*** Opening Data shown ***
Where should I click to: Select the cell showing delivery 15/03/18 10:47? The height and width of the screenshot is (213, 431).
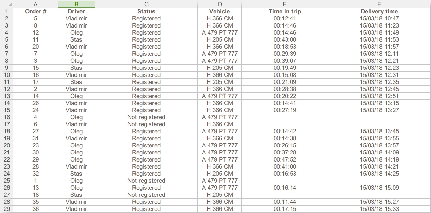[379, 18]
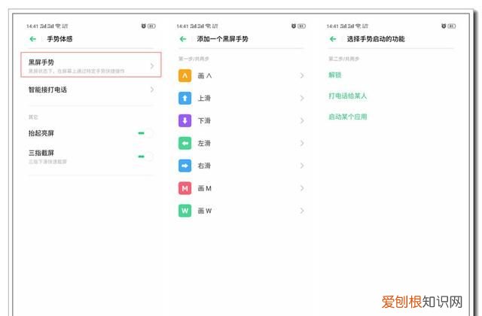Tap the blue 右滑 right-arrow icon
482x316 pixels.
coord(185,166)
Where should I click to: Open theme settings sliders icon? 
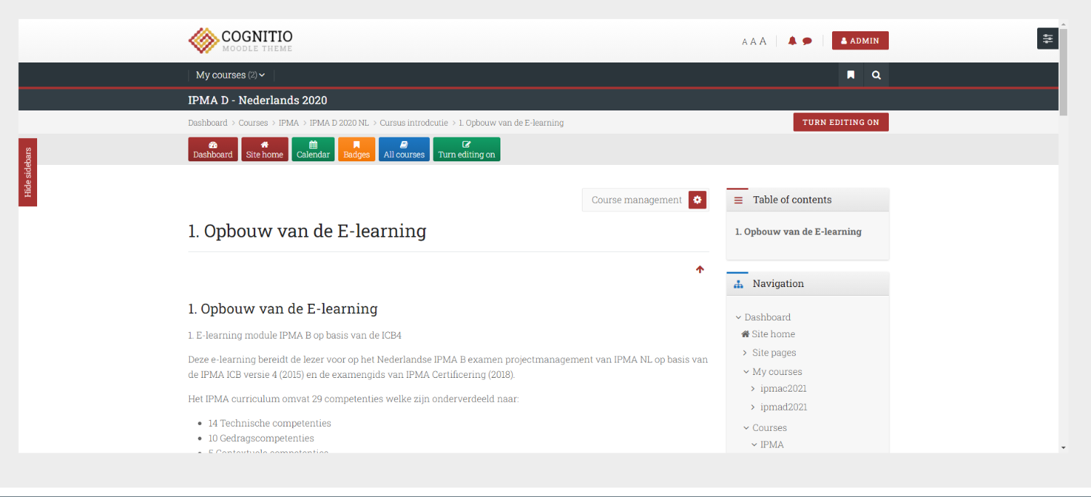click(1047, 39)
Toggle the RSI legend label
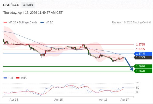The height and width of the screenshot is (104, 153). point(11,78)
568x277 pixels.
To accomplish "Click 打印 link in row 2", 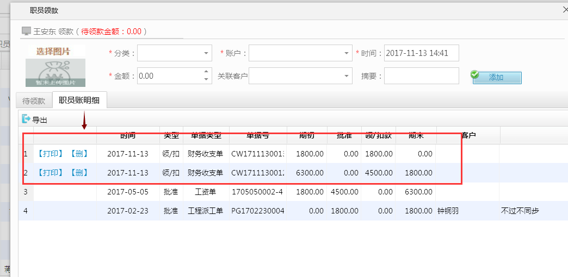I will click(x=50, y=173).
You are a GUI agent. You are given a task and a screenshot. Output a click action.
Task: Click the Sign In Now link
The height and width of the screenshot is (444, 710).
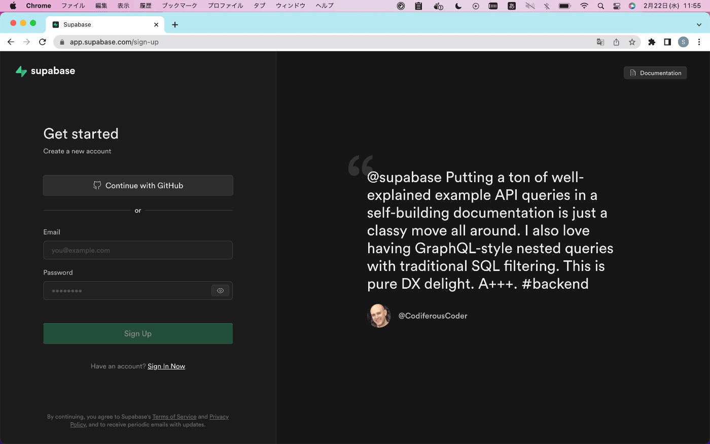click(x=166, y=366)
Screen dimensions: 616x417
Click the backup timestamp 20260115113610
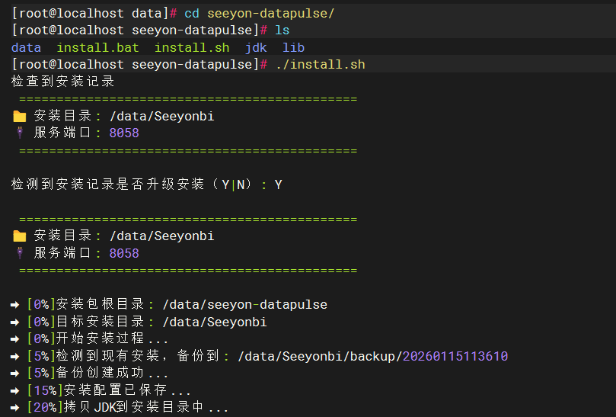pyautogui.click(x=455, y=356)
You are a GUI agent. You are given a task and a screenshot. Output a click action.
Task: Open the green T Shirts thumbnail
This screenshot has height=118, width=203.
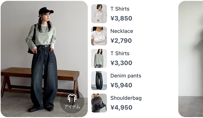pyautogui.click(x=99, y=58)
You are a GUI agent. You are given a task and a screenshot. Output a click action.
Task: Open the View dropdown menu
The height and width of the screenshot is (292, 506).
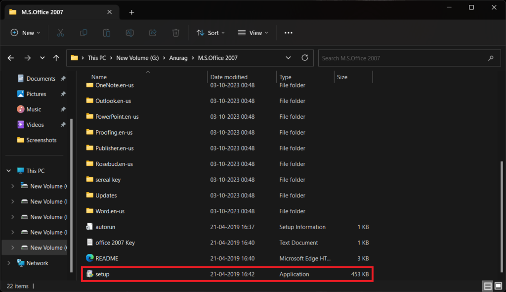(253, 33)
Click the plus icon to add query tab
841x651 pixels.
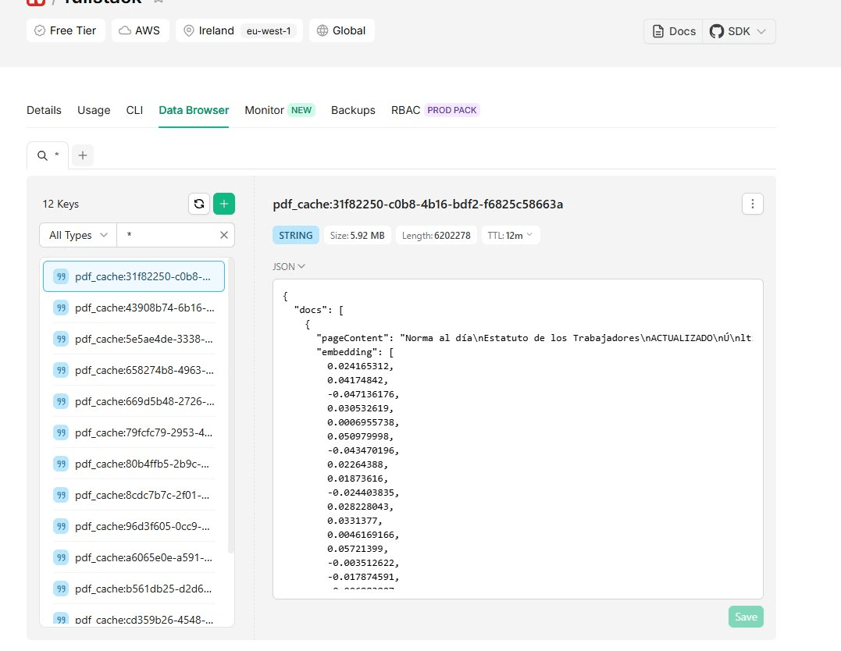pos(83,155)
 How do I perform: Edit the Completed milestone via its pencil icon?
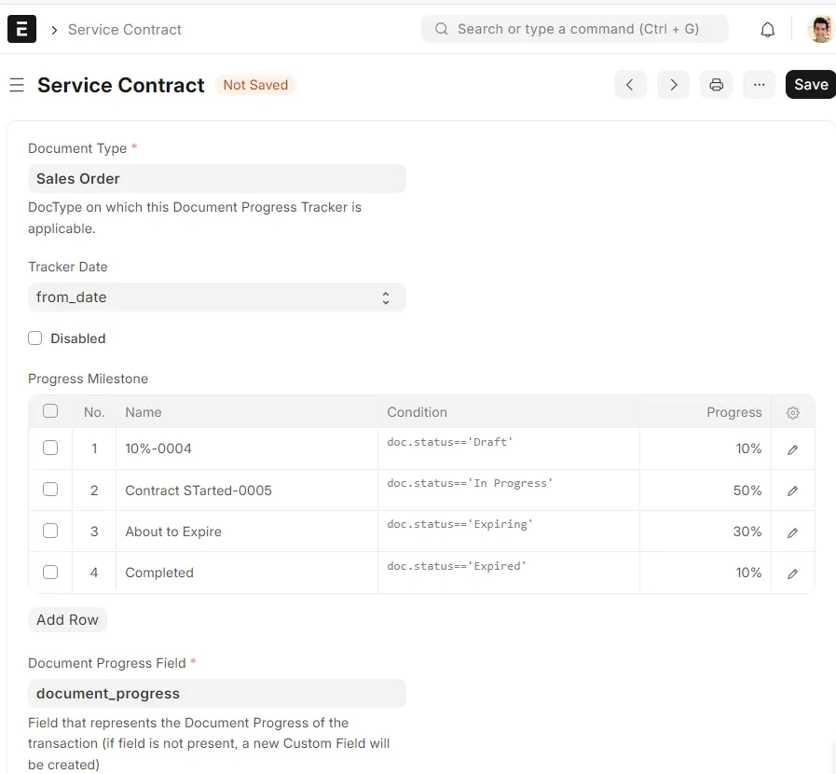tap(792, 573)
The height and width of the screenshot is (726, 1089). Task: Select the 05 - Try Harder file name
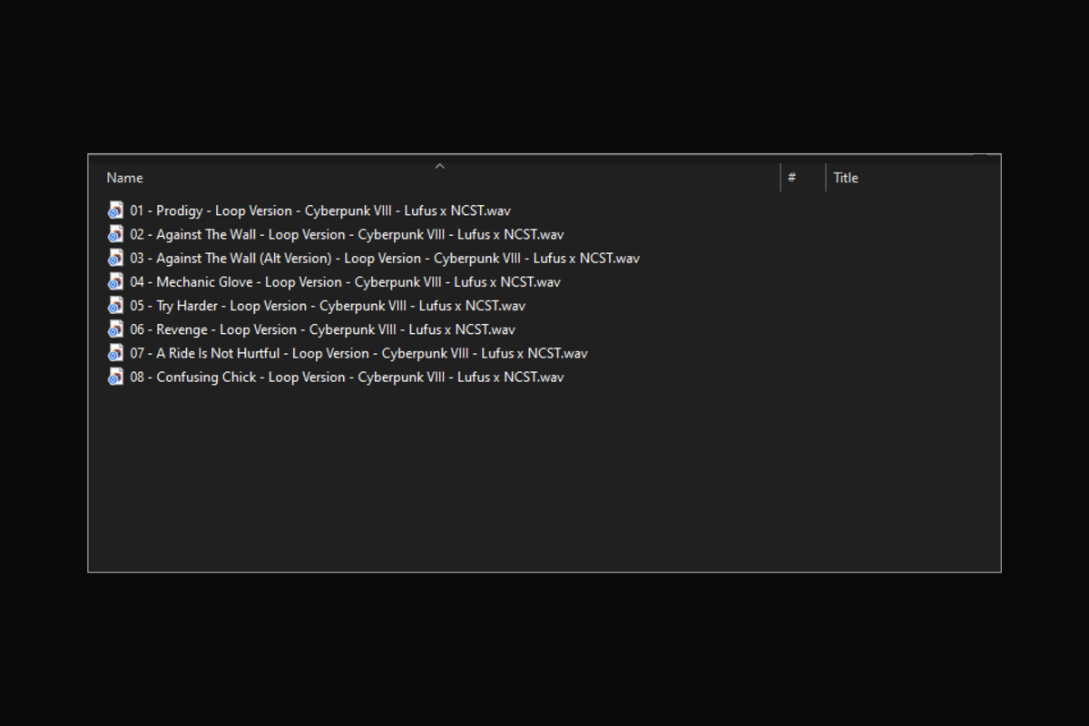328,306
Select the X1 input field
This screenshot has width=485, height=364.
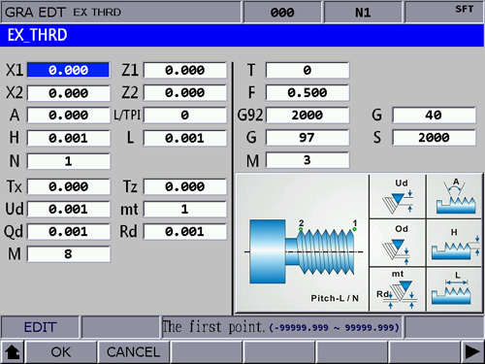click(x=68, y=70)
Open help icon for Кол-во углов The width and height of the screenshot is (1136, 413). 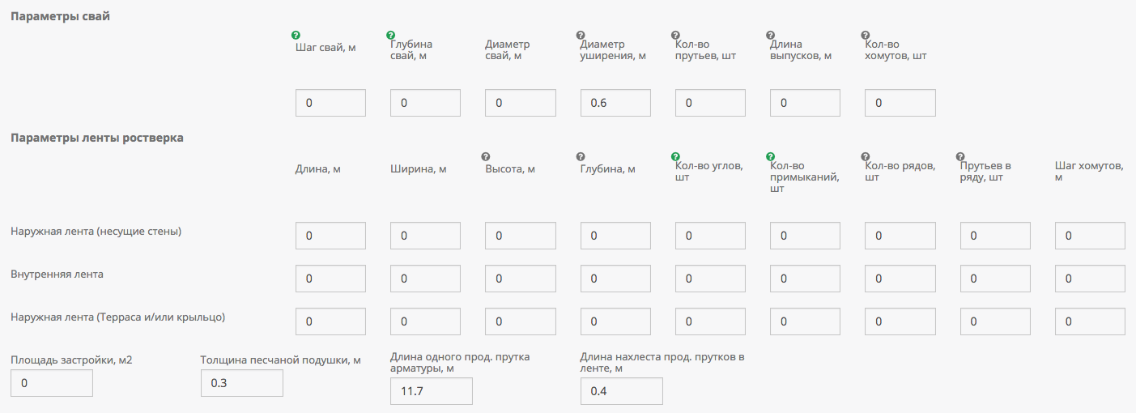[x=675, y=156]
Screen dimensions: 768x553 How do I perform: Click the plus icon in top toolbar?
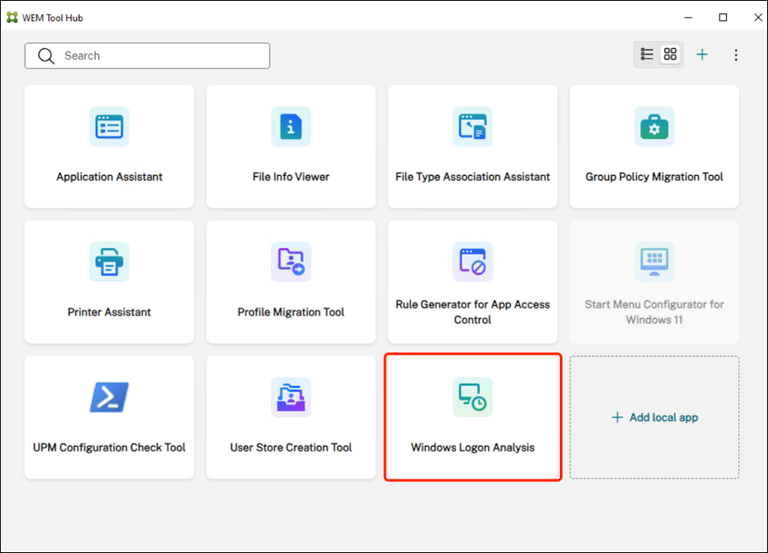(702, 55)
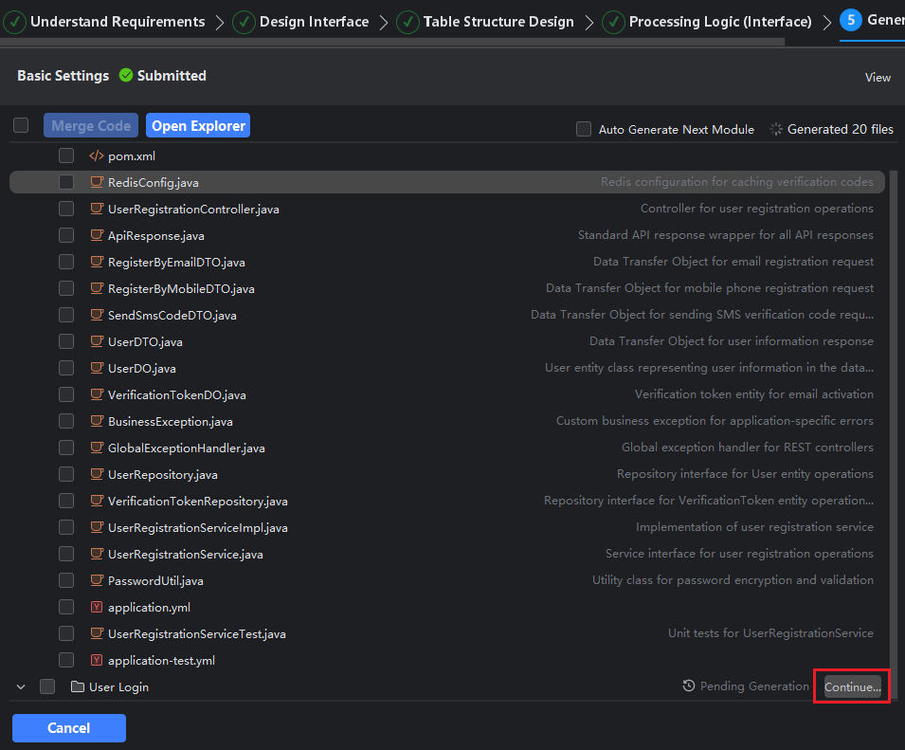Enable Auto Generate Next Module checkbox
The width and height of the screenshot is (905, 750).
[584, 129]
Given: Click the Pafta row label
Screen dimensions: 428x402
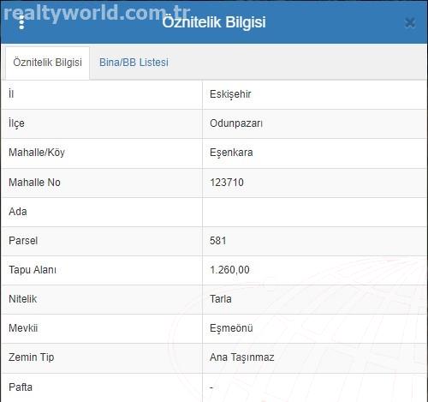Looking at the screenshot, I should pos(21,387).
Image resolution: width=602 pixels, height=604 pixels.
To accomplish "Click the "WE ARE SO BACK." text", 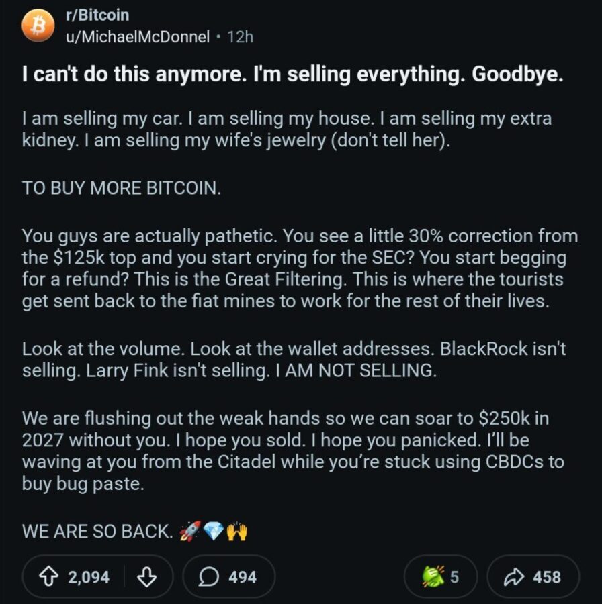I will coord(97,532).
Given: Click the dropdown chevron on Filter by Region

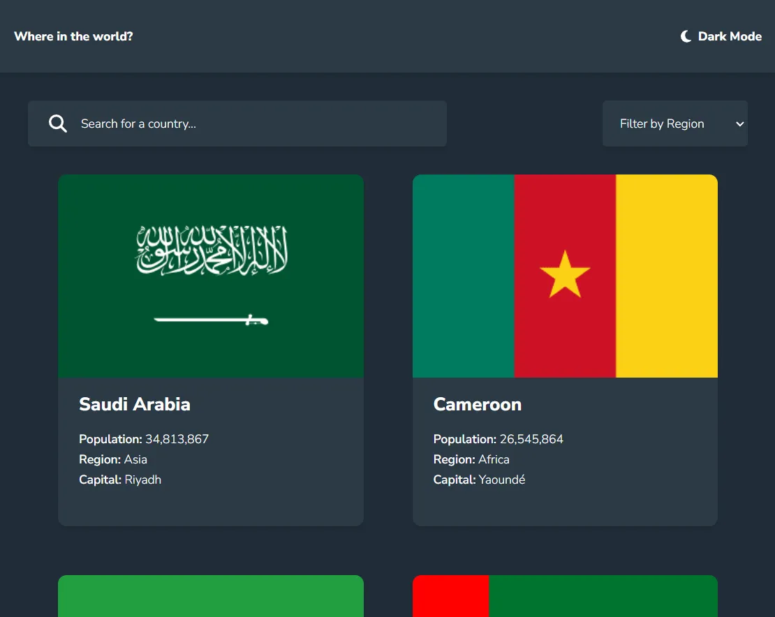Looking at the screenshot, I should point(740,124).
*** Closing Data shown ***
Taking the entries above, copy word for word the lines from the one with "Click the backup timestamp 20260115113610" up to and including the one with "Click the plus icon to add query tab", without any picture.

[Answer section]
Click the backup timestamp 20260115113610
pyautogui.click(x=455, y=356)
You are a GUI agent. You are given a task and a screenshot. Output a click action.
Task: Open the green T Shirts thumbnail
This screenshot has height=118, width=203.
pyautogui.click(x=99, y=58)
You are a GUI agent. You are given a task and a screenshot. Output a click action.
Task: Open the View dropdown menu
The height and width of the screenshot is (292, 506).
(253, 33)
Click the plus icon to add query tab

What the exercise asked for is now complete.